GM's Sustainability Goals and Future Mobility
- General Motors has committed to achieving carbon neutrality by the year 2040.
- Mate Rimac’s current work focuses on the development of electric robotaxis.
These initiatives demonstrate GM’s dedication to both environmental responsibility and the advancement of future transportation technologies.
The integration of external innovation is crucial to GM’s strategy for maintaining a leadership position in the evolving automotive landscape.
Early-Stage Ventures and Ongoing Innovation at GM
According to Fletcher, the quantity of startups within GM’s ecosystem is dynamic, with concepts continually being evaluated and refined. OnStar Guardian, extending the connected car features of OnStar – traditionally found in GM vehicles – to smartphone users, represents one example from a substantial portfolio of digital products currently under consideration. This focus, however, doesn’t preclude investment in more ambitious, long-term projects.
Fletcher indicated that the exploration of aerial mobility has been ongoing for approximately two years, with concrete plans expected to be revealed in the near future.
Beyond this, GM is also actively investigating opportunities within the realm of smart cities, identifying it as another area of significant interest.

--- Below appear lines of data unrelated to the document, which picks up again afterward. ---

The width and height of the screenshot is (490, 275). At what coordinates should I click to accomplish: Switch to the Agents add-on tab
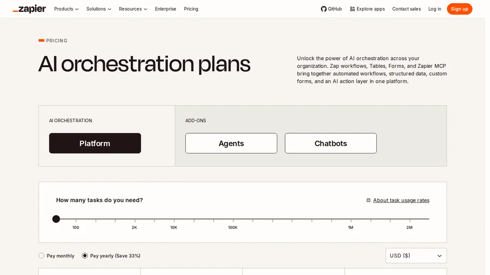click(231, 143)
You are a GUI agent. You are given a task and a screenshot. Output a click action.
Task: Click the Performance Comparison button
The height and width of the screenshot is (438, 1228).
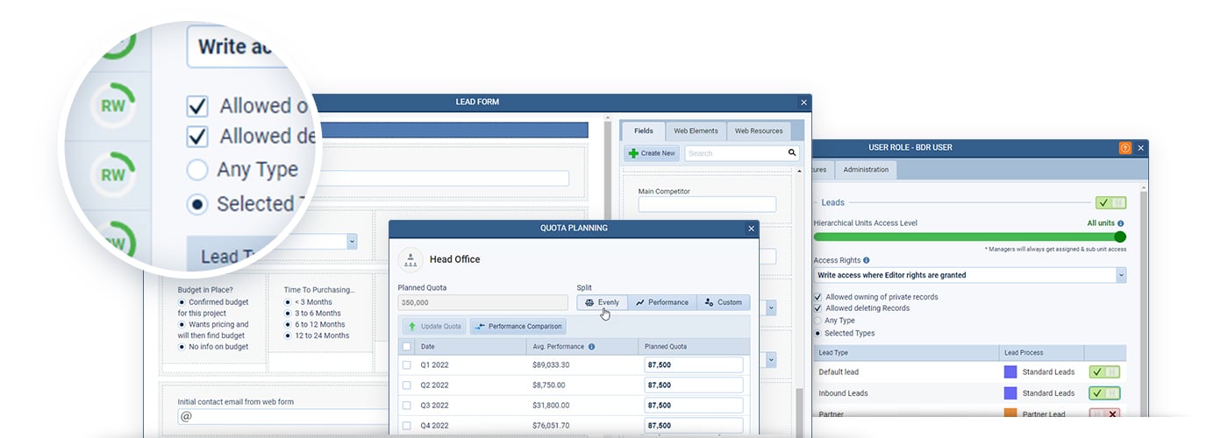[x=518, y=327]
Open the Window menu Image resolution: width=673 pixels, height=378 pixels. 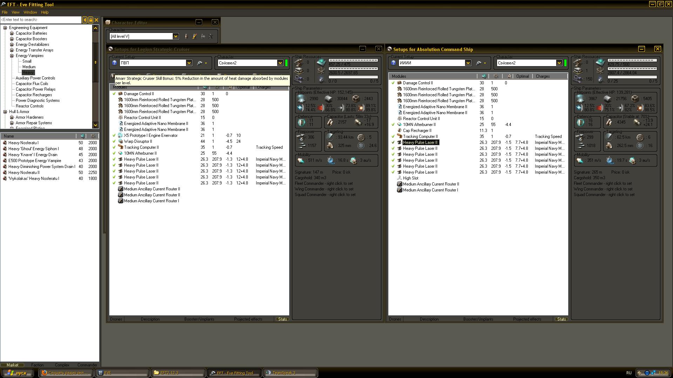(30, 12)
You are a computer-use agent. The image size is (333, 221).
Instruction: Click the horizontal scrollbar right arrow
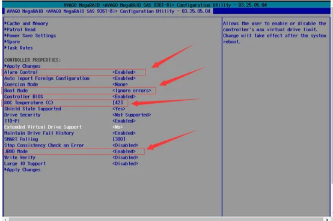[327, 219]
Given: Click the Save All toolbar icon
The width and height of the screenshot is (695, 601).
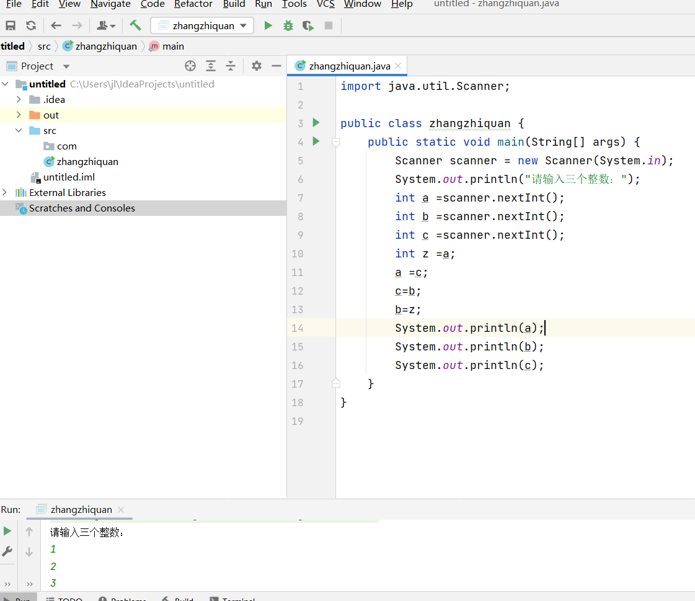Looking at the screenshot, I should 11,25.
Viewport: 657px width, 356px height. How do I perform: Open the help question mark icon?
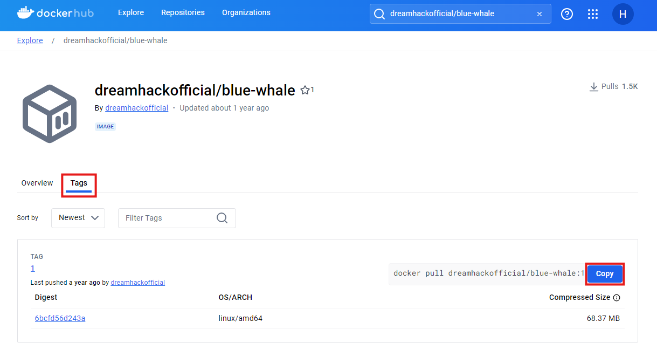pos(566,14)
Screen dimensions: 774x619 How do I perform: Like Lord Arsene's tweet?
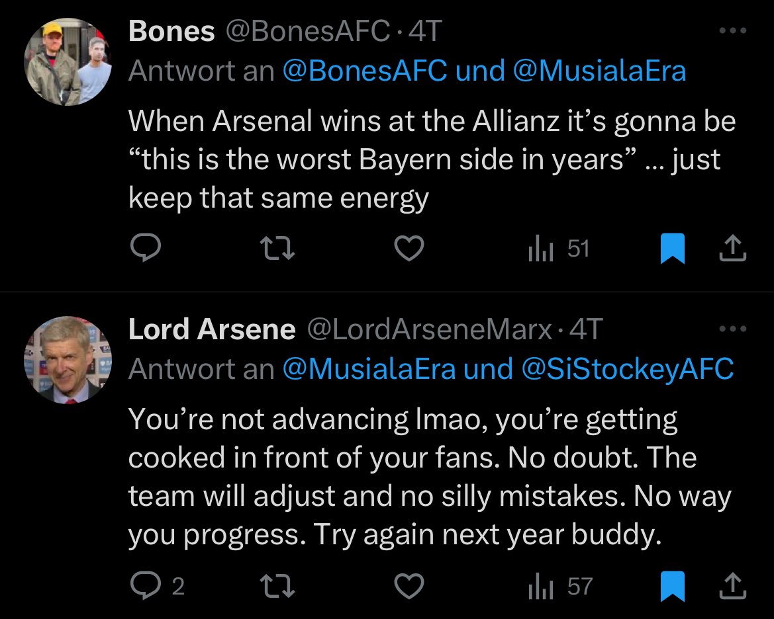pyautogui.click(x=409, y=586)
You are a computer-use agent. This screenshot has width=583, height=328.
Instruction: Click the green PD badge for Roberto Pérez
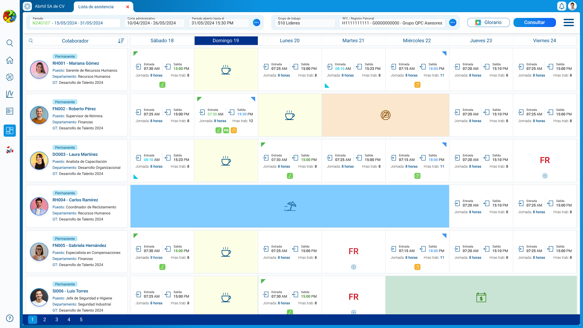pos(226,130)
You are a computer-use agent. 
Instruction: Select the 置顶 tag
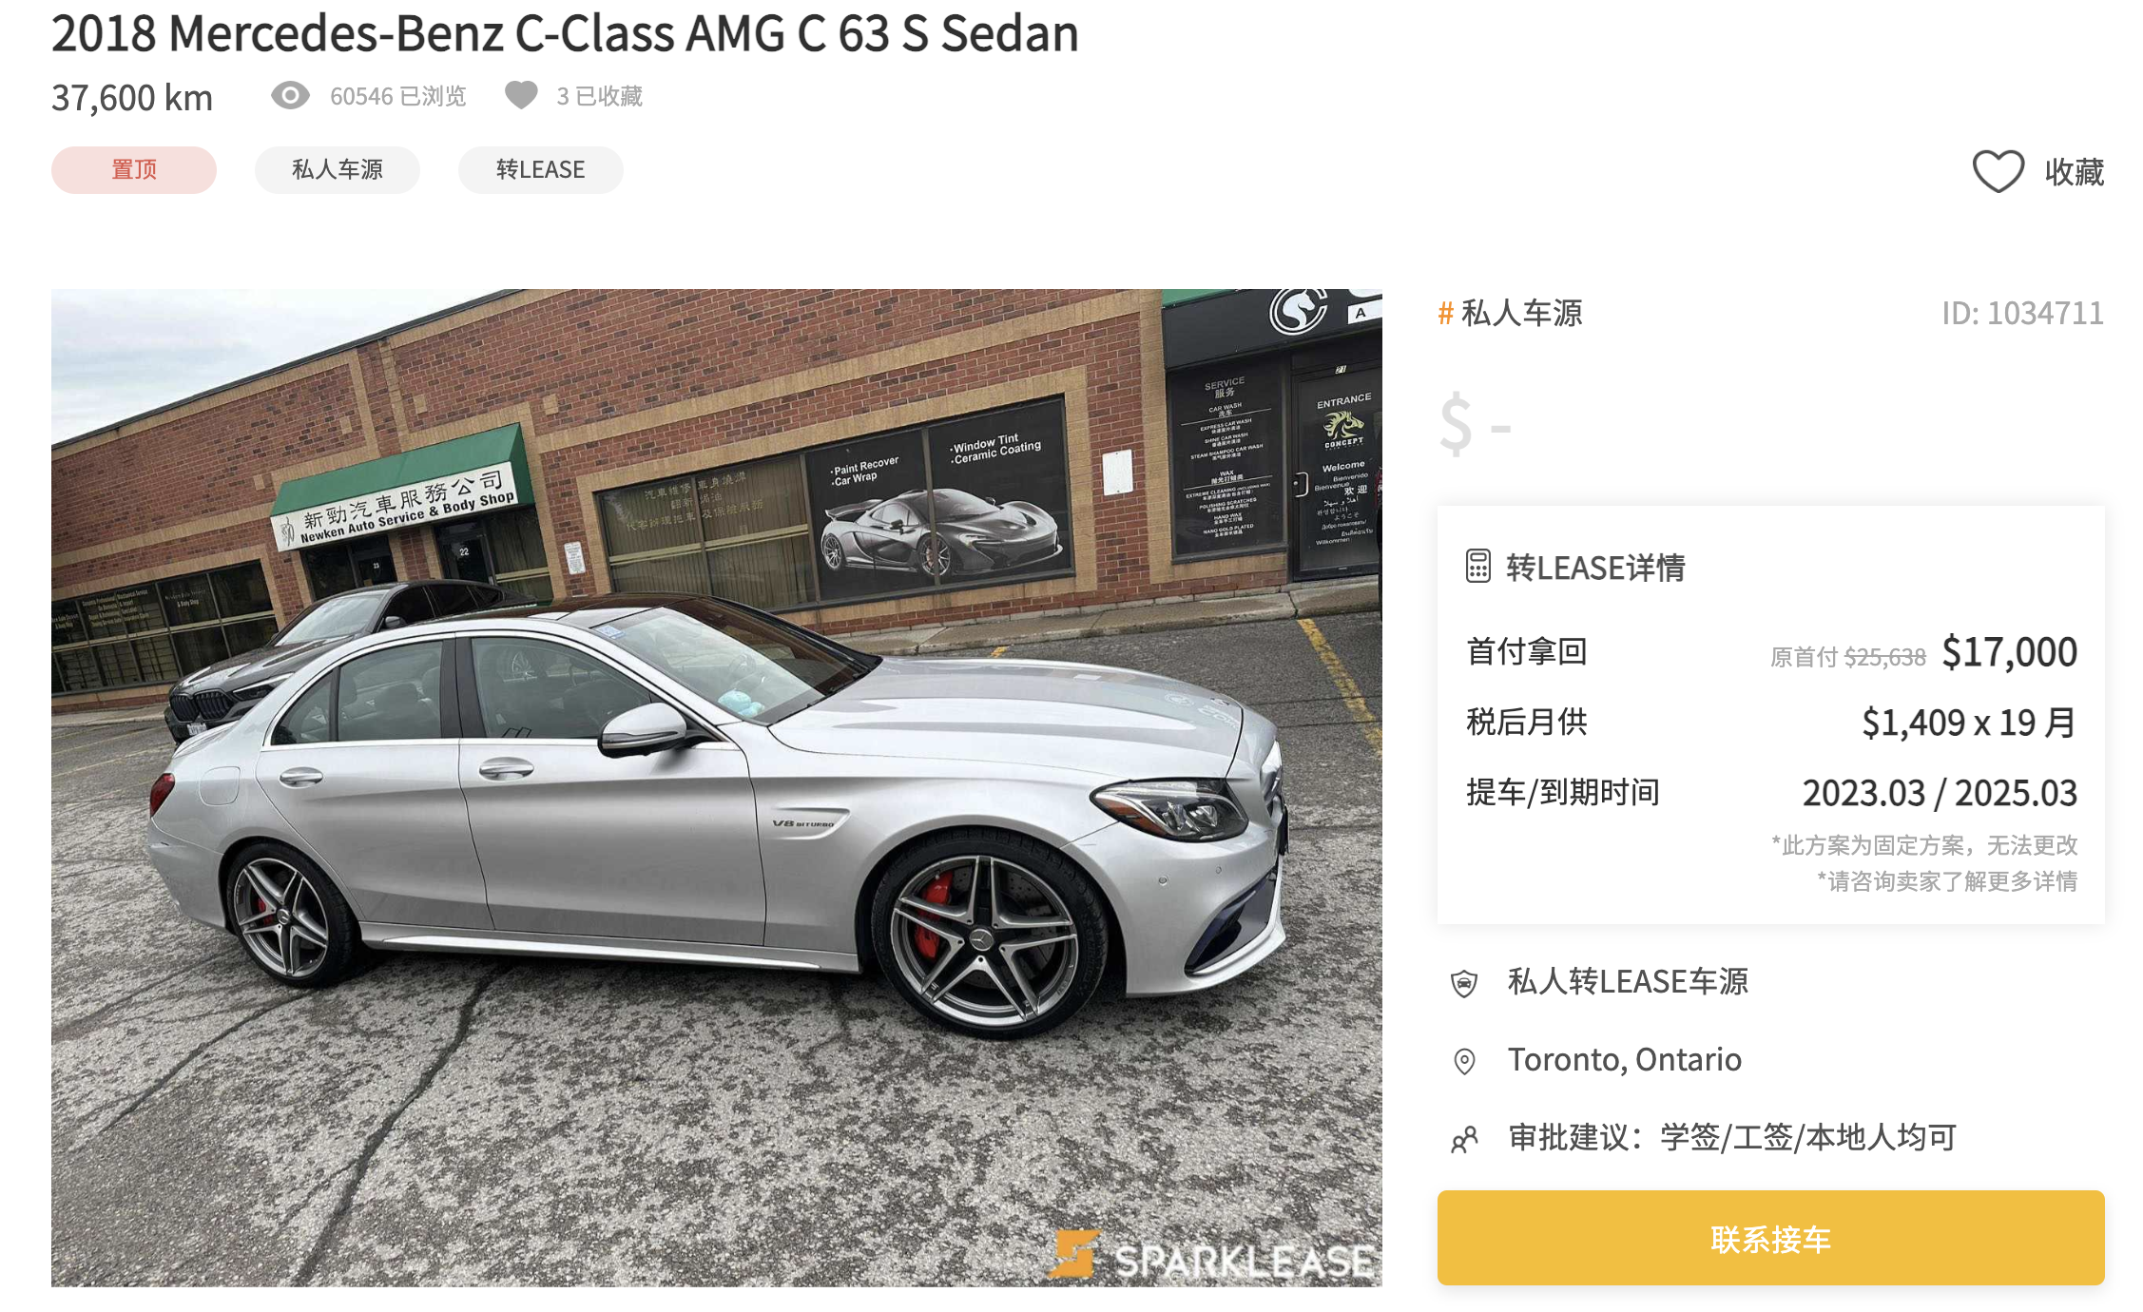point(134,170)
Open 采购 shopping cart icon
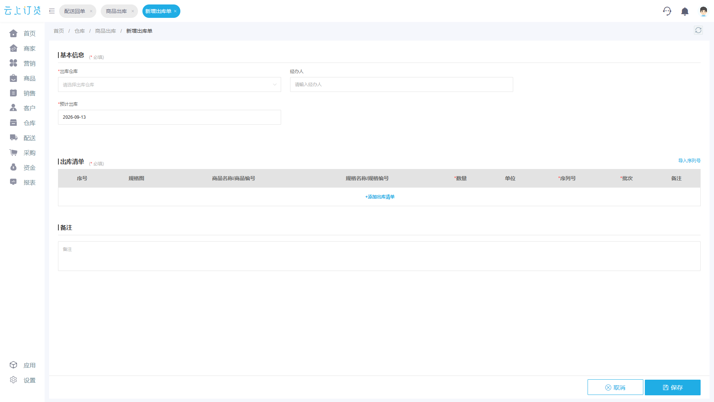This screenshot has height=402, width=714. point(13,153)
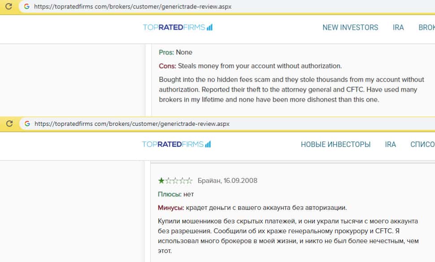Open the НОВЫЕ ИНВЕСТОРЫ menu

[x=335, y=144]
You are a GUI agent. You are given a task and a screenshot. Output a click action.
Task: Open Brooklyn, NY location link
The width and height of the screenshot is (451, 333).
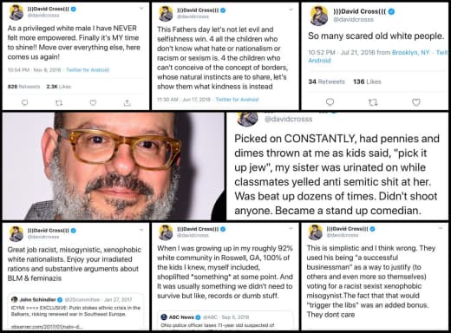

The company’s commitment to an all-electric vehicle lineup by 2040 is also generating new avenues for exploration. Fletcher highlighted the potential of batteries, extending beyond their primary function within the vehicle itself. “Significant value remains within the battery even after its use in a vehicle,” she stated.
This perspective translates into a focus on startups capable of maximizing the value of these assets, ultimately benefiting both customers and GM. Such endeavors may necessitate collaboration between entities that don’t traditionally cooperate, as Fletcher explained.
This could involve partnerships with governmental bodies, competing automotive manufacturers, and utility companies.
- Entrepreneurs Ben Schippers and Evette Ellis are capitalizing on the growing demand for electric vehicles.
- Industry analysts from Ford, Toyota, and Hyundai discuss the increasing investment in robotics by major automakers.